**Supplied entries:**
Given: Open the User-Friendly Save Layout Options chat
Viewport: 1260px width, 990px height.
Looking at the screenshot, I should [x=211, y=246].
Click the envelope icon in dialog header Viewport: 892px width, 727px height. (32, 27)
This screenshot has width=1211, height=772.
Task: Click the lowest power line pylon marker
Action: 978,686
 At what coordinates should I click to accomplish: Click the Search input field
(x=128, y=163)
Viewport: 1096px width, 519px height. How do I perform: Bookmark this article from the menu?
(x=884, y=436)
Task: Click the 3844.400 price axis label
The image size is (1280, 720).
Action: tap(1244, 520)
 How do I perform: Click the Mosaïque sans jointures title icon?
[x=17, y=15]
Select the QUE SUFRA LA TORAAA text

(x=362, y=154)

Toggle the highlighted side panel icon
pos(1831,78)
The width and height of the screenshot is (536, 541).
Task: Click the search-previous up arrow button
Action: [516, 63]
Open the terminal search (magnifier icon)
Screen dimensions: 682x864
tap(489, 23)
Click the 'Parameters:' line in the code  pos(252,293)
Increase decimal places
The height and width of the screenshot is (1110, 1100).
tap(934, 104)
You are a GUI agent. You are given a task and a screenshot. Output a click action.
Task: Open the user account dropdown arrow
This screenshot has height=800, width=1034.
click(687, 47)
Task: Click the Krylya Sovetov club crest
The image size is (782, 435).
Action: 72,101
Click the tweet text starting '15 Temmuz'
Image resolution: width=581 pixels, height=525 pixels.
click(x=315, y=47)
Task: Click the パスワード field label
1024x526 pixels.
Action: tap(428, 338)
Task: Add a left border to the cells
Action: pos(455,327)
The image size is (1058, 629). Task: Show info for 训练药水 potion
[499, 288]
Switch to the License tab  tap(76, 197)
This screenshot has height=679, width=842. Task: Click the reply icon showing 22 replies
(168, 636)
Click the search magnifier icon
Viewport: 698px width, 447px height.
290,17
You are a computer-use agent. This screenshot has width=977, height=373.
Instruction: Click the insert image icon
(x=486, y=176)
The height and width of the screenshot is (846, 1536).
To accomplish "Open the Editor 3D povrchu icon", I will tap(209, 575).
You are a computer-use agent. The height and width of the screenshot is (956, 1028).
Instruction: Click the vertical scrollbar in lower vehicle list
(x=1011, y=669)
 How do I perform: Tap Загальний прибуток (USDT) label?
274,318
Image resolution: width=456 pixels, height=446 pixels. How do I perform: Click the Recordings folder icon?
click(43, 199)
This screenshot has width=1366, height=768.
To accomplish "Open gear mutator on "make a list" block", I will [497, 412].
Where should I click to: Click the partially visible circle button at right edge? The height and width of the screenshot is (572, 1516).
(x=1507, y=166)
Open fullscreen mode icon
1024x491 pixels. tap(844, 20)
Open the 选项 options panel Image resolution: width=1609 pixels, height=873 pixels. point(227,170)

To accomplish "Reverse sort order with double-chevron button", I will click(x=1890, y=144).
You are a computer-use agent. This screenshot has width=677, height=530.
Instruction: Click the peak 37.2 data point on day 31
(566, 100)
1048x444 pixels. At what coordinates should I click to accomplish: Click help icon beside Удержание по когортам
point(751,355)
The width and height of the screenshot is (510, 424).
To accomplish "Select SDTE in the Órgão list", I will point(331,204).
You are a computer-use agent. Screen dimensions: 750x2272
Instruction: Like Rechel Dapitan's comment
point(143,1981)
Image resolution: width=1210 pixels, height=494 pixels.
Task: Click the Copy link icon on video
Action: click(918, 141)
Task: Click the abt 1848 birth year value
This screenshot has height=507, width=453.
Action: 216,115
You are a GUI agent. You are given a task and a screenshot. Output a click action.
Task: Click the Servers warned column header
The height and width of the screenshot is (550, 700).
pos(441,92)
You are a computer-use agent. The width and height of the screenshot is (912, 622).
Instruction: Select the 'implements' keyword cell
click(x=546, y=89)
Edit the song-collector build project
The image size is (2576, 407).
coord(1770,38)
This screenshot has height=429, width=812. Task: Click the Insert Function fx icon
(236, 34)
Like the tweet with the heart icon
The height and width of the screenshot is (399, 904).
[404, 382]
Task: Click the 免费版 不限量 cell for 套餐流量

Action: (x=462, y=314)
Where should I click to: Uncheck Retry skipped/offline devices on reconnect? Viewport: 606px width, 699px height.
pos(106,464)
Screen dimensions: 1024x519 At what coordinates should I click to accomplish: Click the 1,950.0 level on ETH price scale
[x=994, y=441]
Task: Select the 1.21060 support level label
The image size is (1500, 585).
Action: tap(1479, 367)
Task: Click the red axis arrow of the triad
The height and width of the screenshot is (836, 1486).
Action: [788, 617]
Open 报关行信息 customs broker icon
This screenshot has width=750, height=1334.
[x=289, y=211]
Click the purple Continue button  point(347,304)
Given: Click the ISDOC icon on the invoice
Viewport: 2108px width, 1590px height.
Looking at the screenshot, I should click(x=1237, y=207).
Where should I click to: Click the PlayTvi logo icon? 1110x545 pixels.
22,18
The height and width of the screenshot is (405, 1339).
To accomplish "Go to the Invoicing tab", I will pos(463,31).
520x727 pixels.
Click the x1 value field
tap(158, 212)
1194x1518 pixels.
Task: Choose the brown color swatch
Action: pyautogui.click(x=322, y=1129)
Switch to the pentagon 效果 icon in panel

**Task statement:** What you return should be exactly the lines above, starting at the one with "How do I perform: Click the Mosaïque" and ending at the one with "Switch to the License", and nothing else.

**Your solution:**
 How do I perform: Click the Mosaïque sans jointures title icon?
[x=17, y=15]
Select the QUE SUFRA LA TORAAA text

(x=362, y=154)

Toggle the highlighted side panel icon
pos(1831,78)
The width and height of the screenshot is (536, 541).
Task: Click the search-previous up arrow button
Action: [516, 63]
Open the terminal search (magnifier icon)
Screen dimensions: 682x864
tap(489, 23)
Click the 'Parameters:' line in the code  pos(252,293)
Increase decimal places
The height and width of the screenshot is (1110, 1100).
tap(934, 104)
You are a GUI agent. You are given a task and a screenshot. Output a click action.
Task: Open the user account dropdown arrow
This screenshot has height=800, width=1034.
click(687, 47)
Task: Click the Krylya Sovetov club crest
The image size is (782, 435).
Action: 72,101
Click the tweet text starting '15 Temmuz'
Image resolution: width=581 pixels, height=525 pixels.
click(x=315, y=47)
Task: Click the パスワード field label
1024x526 pixels.
Action: tap(428, 338)
Task: Add a left border to the cells
Action: pos(455,327)
The image size is (1058, 629). Task: Show info for 训练药水 potion
[499, 288]
Switch to the License tab  tap(76, 197)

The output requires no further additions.